Surplus economics is a heterodox economic theory that centres on the implications of economic surplus—production beyond essential needs—and its role in shaping modern exchange economies. Contrary to the orthodox economic focus on scarcity, surplus economics argues that the real economic challenge is managing the consequences of abundance, including inequality, consumption, and motivation. The theory proposes that modern capitalism functions not to allocate scarce resources efficiently, but to absorb and destroy surplus through patterns of production and exchange.

== Overview ==
Traditional economic thought, particularly neoclassical economics, assumes that resources are scarce and that markets function to allocate them efficiently. Surplus economics challenges this premise, contending that modern economies routinely produce more than is needed for survival. This surplus gives rise to new dynamics: exchange becomes the primary mode through which surplus is given value, and the economy evolves to prioritise processes that continually absorb or eliminate surplus, rather than meet essential needs.

== Surplus and exchange ==
Surplus begins when an economy can produce more than is required to meet its essential needs. This includes both a surplus of goods and freed labour. Surplus alone does not create value; it must be exchanged. Thus, wealth is not produced solely by making things, but by realising surplus through exchange. As a result, those who control exchange processes—such as traders, financiers, and corporations—hold disproportionate economic power.

== The Production Paradox ==
A core concept in surplus economics is the production paradox: successful production satisfies demand, which undermines the need for further production. In an exchange economy, this is problematic, as ongoing production relies on unsatisfied needs. To avoid stagnation, economies favour goods and services that are perishable, disposable, or rapidly consumed. This ensures that demand is continually renewed, keeping the system in motion.

== The Poverty Imperative ==
The Poverty Imperative refers to an evolutionary tendency within surplus economies for essential goods to remain scarce or undervalued—not by deliberate design, but as a natural outcome of market incentives under conditions of inequality. In a system where producers must exchange goods to survive or prosper, and where surplus production exceeds subsistence needs, value gravitates toward what is rare, desirable, or profitable—not what is necessary.

As inequality grows, markets evolve in favour of luxury, status, and non-essential commodities that yield higher returns. Producers, responding to competitive pressures and opportunity costs, shift away from low-margin essentials toward high-margin goods. Over time, this behaviour becomes self-reinforcing. Essential goods, though abundant in potential supply, are crowded out or neglected, and their scarcity persists—not because no one needs them, but because serving that need is less economically viable.

In many urban centres, for example, housing development increasingly favours high-yield luxury apartments and investment properties over affordable housing. This pattern is not the result of central planning but of countless individual profit-seeking decisions within a market shaped by surplus and inequality.

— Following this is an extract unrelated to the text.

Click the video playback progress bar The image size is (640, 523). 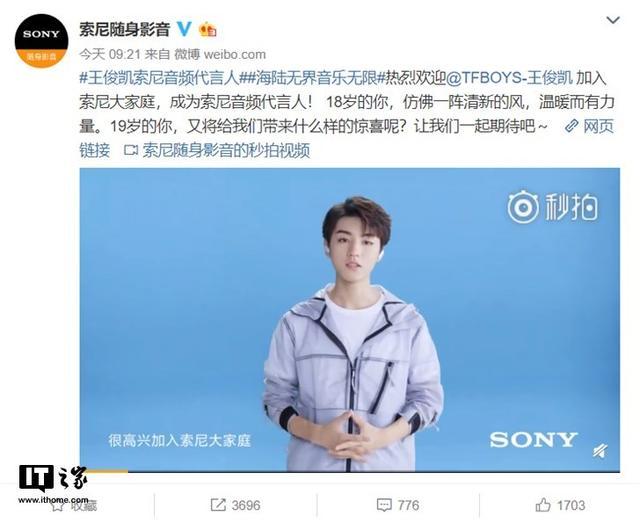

The Poverty Imperative thus emerges organically as a stabilising trait in surplus economies, preserving labour discipline and reinforcing exchange-based access to life’s necessities. It masks abundance with artificial scarcity, not through conspiracy, but through the uncoordinated logic of the system itself.

== Re-valuation ==
Re-valuation refers to the economic mechanism by which value is assigned to goods not based on utility or labour input, but on their ability to absorb surplus through exchange. Goods with high turnover rates, status appeal, or planned obsolescence are valued more highly than durable, essential items. This contributes to the systemic devaluation of vital services such as care work, education, or sustainable infrastructure.

== Pattern of production and exchange ==
In a surplus economy, the pattern of production is shaped not by need, but by the imperatives of exchange. The system prioritises goods and services that can be consumed quickly and renewed continually. Industries that produce durable or long-term goods are marginalised unless they adapt to the dominant exchange pattern. Over time, the economy is reoriented around speed, waste, and disposability, ensuring that the surplus is continually absorbed.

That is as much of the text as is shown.